I am using mongodb and noticed that we should use not count()
function over a filter query by getting this warning:
@deprecated Use countDocuments or estimatedDocumentCount
http://mongodb.github.io/node-mongodb-native/3.1/api/Collection.html#count
The suggested alternative countDocuments()
uses aggregation which in certain cases proves to be 20 or more times slower for us (from 0.5 second on 10k filtered out documents vs 20 seconds which makes response time unbearable). It is claimed that the count()

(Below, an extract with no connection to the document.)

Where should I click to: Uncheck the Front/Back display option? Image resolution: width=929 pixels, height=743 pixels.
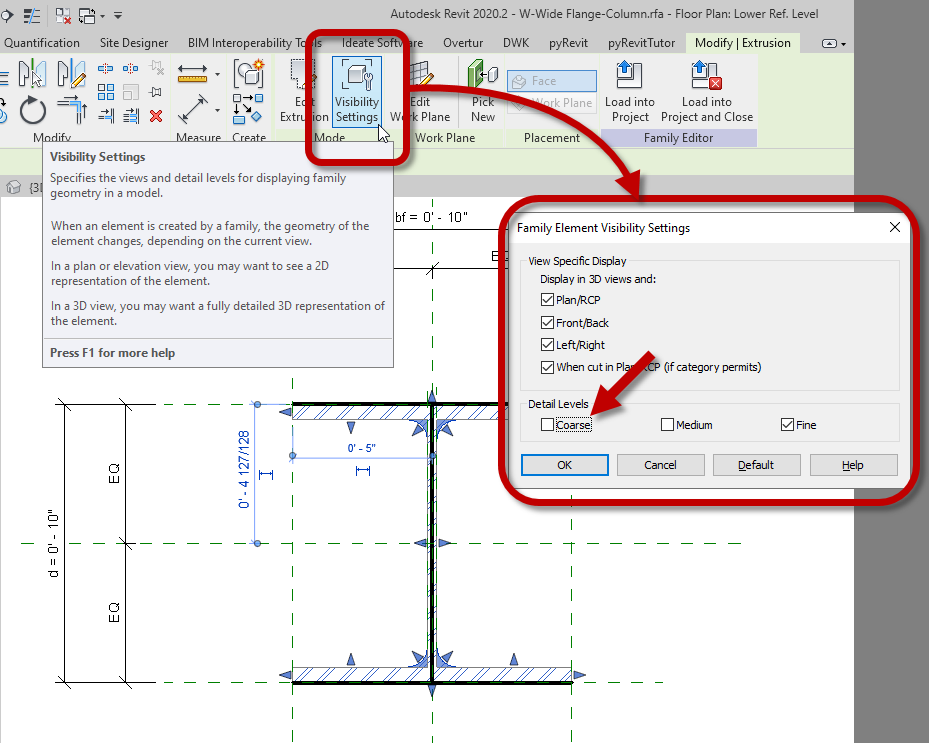(x=548, y=321)
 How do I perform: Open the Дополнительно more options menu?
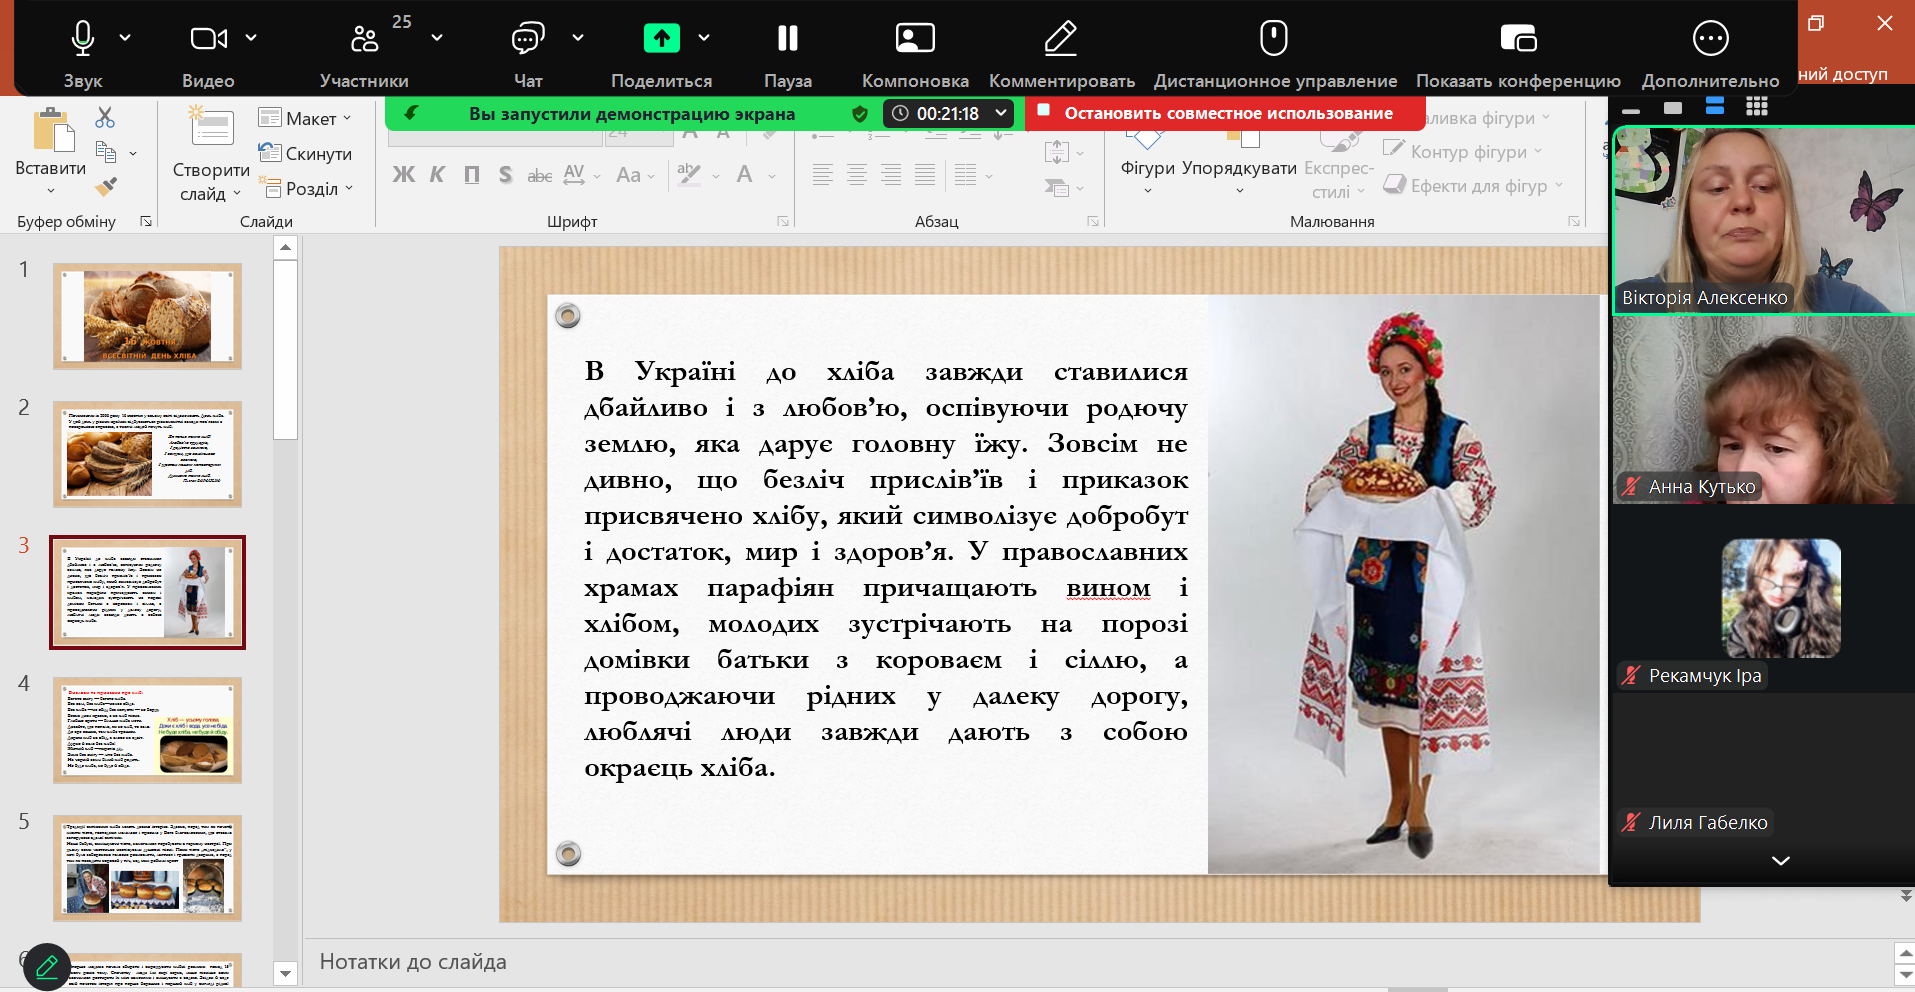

function might be inaccurate although I have never witnessed this myself. In what cases can it be inaccurate? Is there an article explaining why it got deprecated in the first place? What happens behind the scenes of count which is worth deprecation over alternative that uses aggregation (countDocuments
)?
For reference, countDocuments implementation looks like this:
class CountDocumentsOperation extends AggregateOperation {
constructor(collection, query, options) {
const pipeline = [{ $match: query }];
if (typeof options.skip === 'number') {
pipeline.push({ $skip: options.skip });
}
if (typeof options.limit === 'number') {
pipeline.push({ $limit: options.limit });
}
pipeline.push({ $group: { _id: 1, n: { $sum: 1 } } });
super(collection, pipeline, options);
}
If you have a sharded cluster and chunks are being moved from one shard to another, they can be counted twice (leading to the count being potentially 2x the real value).
The deprecation happened in conjunction with sharded transaction work for MongoDB 4.2, since count couldn't be guaranteed to return the correct result in a transaction. The options were to make count actually count documents (which is slow) or to prohibit it in transactions. The latter option was chosen, leading to countDocuments and estimatedDocumentCount pair.